Text provided:
****

Server definition: ddtrace-run daphne appname.asgi:application --port $PORT --bind 0.0.0.0 --verbosity 1

I was only able to replicate the timeout locally by submitting an incorrect IP address where the postgresql server was not running. But the logs would print the incorrect host that I passed to it. In my production environment, it is printing the correct host and port but still unable to connect.

I am hoping that the upgrade to Django 3 & Channels 3 will resolve this issue but in case it doesn't I would appreciate it if the django team could help diagnose this.

I know that our server is setup to accept connections at this address otherwise all our requests would fail and not just random ones.

I know that the ddtrace library is not the culprit (it is in the stacktrace) as I removed datadog from our stack temporarily to see if that would fix it and the behavior remained

We also see a lot of these log statements for our websockets when one of these events occurs

 at=error code=H13 desc="Connection closed without response" method=GET path="/chat/e1YwnyQBX4" host=host.com request_id=uuid fwd="xxx" dyno=web.14 connect=0ms service=4321ms status=503 bytes=0 protocol=https
carltongibson commented 3 years ago

Hi @agannon — short of a minimal reproduce, there's very little I can say here. It could be any one of many issues somewhere in the stack. If you can narrow it down to something in Channels then I'm happy to take a look, but otherwise it's just too open ended. Sorry.

****

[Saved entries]
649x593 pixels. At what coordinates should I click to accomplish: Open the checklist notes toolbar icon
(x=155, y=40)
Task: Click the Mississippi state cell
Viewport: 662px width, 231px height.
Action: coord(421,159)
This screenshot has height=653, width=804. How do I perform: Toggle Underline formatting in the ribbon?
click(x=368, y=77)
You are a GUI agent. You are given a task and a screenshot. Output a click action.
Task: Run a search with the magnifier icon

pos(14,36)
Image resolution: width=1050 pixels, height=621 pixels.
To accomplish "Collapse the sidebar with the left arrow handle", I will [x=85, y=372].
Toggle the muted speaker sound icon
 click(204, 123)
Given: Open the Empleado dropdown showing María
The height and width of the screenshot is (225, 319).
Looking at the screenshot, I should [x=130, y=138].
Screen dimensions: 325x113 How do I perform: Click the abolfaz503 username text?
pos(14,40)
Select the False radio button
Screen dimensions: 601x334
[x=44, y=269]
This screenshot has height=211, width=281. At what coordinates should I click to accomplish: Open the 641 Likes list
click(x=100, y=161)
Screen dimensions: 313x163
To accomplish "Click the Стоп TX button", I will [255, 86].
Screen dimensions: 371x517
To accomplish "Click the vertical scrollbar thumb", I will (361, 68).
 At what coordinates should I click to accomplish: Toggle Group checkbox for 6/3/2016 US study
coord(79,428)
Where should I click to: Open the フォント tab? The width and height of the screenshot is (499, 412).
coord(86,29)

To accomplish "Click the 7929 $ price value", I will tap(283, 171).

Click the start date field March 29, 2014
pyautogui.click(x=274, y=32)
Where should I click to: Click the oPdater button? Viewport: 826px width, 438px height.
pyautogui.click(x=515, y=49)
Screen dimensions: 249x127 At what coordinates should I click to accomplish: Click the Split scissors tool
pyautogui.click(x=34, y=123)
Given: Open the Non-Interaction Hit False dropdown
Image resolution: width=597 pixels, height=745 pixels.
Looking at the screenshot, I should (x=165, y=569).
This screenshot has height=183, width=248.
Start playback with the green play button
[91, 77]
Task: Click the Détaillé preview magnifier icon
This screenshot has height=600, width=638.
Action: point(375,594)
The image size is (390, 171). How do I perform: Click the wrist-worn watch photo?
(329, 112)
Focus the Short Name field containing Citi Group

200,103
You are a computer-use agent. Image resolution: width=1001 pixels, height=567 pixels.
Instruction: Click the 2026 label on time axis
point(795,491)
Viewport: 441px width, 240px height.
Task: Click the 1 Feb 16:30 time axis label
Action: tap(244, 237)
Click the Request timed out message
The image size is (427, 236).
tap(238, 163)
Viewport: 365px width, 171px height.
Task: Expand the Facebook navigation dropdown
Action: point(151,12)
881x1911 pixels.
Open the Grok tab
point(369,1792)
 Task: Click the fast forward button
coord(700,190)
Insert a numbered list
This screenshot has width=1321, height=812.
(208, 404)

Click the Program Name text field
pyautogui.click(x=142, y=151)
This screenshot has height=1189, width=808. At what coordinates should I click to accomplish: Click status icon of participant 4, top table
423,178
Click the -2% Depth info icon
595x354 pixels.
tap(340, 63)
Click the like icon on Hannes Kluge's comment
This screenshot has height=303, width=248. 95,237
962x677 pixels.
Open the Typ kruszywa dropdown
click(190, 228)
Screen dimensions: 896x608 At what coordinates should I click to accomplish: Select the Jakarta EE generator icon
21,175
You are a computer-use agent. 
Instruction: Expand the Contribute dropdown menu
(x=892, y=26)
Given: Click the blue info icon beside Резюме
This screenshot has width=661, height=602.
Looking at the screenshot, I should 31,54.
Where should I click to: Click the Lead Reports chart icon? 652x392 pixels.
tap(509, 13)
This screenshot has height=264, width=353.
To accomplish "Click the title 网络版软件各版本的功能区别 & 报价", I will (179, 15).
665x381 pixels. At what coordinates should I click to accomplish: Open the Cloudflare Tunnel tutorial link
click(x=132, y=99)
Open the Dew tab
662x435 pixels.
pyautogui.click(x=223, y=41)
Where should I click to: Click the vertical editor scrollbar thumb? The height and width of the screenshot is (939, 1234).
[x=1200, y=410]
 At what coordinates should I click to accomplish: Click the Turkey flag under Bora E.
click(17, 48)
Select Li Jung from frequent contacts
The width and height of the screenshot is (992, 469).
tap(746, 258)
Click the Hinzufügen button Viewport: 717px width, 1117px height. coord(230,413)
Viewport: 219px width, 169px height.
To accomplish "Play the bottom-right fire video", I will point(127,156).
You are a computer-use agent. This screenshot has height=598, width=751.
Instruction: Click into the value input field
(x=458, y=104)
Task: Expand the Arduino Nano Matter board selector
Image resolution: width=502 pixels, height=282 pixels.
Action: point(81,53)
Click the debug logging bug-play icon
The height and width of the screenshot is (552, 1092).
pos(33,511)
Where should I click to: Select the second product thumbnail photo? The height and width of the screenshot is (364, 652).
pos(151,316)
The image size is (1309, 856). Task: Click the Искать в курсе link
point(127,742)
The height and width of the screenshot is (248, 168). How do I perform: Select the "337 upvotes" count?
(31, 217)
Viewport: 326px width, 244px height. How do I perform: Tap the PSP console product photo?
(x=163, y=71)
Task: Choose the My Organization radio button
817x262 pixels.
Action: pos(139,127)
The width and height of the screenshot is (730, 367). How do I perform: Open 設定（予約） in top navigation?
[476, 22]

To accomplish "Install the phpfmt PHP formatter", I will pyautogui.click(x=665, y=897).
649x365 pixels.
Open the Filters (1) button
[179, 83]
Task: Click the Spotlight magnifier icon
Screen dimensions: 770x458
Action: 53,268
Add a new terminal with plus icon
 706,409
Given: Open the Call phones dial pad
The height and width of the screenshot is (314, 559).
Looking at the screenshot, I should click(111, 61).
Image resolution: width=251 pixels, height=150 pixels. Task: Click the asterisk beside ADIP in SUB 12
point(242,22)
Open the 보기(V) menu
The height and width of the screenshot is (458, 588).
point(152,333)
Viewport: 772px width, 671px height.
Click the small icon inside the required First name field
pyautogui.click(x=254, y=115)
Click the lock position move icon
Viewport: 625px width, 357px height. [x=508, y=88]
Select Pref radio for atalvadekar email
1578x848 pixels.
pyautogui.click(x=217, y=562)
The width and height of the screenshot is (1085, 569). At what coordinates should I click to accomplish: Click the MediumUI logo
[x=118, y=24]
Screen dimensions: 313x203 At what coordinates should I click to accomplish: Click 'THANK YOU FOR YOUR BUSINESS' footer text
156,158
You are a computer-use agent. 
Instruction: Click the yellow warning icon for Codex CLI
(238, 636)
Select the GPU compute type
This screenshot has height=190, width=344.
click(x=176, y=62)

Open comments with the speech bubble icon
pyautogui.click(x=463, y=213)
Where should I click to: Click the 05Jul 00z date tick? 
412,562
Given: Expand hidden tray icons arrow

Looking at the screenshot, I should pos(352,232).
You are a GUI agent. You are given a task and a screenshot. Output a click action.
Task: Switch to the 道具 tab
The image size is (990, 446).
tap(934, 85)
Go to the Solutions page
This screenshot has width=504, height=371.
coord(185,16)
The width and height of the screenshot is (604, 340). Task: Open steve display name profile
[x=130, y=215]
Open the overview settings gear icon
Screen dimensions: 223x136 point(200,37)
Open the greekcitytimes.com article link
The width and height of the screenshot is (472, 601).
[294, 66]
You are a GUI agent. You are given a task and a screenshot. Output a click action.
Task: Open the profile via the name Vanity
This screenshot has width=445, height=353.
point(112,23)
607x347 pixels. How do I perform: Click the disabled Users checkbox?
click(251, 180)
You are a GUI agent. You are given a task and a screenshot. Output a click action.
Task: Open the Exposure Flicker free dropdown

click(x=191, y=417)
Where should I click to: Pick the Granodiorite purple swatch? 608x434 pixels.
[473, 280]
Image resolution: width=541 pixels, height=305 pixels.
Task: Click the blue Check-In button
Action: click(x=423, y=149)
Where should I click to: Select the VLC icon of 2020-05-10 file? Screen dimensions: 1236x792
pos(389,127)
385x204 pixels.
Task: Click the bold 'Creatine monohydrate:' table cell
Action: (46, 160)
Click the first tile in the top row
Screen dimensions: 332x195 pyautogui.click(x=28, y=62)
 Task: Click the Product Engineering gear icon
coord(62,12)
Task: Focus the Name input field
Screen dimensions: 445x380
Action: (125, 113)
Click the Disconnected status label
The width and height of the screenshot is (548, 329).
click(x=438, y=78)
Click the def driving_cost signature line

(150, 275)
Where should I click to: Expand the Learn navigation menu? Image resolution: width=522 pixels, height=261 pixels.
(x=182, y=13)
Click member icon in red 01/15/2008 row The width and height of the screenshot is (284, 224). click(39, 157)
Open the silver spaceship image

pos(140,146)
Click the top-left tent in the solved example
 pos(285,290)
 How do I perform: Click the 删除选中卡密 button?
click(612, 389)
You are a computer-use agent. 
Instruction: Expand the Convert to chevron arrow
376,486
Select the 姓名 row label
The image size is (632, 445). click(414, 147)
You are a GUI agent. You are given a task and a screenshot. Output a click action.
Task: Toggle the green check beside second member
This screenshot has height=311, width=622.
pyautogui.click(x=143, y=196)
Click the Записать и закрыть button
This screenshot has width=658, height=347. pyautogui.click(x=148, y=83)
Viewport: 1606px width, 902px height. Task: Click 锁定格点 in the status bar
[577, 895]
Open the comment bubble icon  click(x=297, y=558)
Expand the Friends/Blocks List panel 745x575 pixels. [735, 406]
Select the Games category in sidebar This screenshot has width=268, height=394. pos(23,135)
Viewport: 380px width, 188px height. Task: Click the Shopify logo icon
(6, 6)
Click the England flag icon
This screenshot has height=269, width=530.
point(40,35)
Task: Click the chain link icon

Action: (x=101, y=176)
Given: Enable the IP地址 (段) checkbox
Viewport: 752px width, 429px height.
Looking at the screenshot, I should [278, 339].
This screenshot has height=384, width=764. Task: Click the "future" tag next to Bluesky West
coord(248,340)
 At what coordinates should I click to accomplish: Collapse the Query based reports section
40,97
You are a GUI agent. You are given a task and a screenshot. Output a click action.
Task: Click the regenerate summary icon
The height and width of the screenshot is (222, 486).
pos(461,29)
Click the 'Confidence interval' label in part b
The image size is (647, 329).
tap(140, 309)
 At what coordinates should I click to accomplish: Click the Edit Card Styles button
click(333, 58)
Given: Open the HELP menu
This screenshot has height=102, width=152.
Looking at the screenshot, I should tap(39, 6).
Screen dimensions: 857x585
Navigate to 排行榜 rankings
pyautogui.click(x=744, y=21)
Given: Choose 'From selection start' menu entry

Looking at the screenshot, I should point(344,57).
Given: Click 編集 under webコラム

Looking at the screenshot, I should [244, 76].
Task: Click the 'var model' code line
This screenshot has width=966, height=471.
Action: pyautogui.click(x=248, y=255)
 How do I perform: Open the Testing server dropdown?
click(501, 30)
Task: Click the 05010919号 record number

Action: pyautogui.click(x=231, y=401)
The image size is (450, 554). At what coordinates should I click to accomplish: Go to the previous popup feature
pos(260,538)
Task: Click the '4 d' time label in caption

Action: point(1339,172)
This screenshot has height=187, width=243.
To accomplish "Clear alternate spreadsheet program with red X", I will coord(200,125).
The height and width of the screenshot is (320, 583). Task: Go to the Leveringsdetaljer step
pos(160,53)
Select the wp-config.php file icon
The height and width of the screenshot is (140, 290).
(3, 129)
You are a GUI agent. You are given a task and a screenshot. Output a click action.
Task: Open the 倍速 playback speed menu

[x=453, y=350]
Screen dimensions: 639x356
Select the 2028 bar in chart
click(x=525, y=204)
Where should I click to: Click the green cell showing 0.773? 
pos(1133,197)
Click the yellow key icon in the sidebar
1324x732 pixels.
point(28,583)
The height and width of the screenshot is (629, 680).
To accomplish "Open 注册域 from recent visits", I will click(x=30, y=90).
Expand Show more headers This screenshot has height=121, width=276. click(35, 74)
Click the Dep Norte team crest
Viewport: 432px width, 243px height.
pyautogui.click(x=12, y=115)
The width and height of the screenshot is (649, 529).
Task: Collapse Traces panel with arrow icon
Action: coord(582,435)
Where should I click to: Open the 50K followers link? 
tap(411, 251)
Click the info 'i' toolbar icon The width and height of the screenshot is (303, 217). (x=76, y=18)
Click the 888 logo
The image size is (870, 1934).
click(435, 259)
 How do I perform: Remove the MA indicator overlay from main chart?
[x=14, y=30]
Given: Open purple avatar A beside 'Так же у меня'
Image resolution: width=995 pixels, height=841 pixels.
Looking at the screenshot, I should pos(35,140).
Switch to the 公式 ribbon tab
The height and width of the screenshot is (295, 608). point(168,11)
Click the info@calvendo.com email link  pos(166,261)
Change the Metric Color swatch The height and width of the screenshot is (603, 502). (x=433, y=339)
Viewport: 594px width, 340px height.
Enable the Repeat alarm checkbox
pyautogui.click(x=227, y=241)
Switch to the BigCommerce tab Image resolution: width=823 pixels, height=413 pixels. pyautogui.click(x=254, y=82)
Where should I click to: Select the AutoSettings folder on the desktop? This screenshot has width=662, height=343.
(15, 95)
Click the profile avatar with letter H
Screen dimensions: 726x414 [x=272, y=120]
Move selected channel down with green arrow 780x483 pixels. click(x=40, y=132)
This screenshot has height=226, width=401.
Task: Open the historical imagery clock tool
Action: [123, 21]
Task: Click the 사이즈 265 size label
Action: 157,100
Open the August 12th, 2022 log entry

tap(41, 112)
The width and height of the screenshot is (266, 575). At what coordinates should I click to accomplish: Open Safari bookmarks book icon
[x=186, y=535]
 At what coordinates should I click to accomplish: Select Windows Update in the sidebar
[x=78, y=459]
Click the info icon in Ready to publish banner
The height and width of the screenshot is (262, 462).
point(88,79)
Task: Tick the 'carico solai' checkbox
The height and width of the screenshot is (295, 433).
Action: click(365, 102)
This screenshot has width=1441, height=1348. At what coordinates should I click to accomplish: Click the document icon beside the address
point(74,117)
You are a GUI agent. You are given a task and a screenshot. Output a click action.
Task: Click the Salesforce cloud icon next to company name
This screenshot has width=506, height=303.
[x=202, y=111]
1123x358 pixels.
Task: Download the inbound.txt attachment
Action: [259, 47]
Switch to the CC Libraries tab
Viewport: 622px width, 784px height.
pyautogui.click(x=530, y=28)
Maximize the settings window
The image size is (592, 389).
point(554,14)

****

Task set:
1. According to the issue thread, how was the timeout replicated locally?
2. Echo the passage of the issue thread that opens with the words containing "I know that the" and closes with "open ended. Sorry.".
The saved lines aren't needed for this work.

Outputs in order:
1. By submitting an incorrect IP address where the postgresql server was not running.

2.
I know that the ddtrace library is not the culprit (it is in the stacktrace) as I removed datadog from our stack temporarily to see if that would fix it and the behavior remained

We also see a lot of these log statements for our websockets when one of these events occurs

 at=error code=H13 desc="Connection closed without response" method=GET path="/chat/e1YwnyQBX4" host=host.com request_id=uuid fwd="xxx" dyno=web.14 connect=0ms service=4321ms status=503 bytes=0 protocol=https
carltongibson commented 3 years ago

Hi @agannon — short of a minimal reproduce, there's very little I can say here. It could be any one of many issues somewhere in the stack. If you can narrow it down to something in Channels then I'm happy to take a look, but otherwise it's just too open ended. Sorry.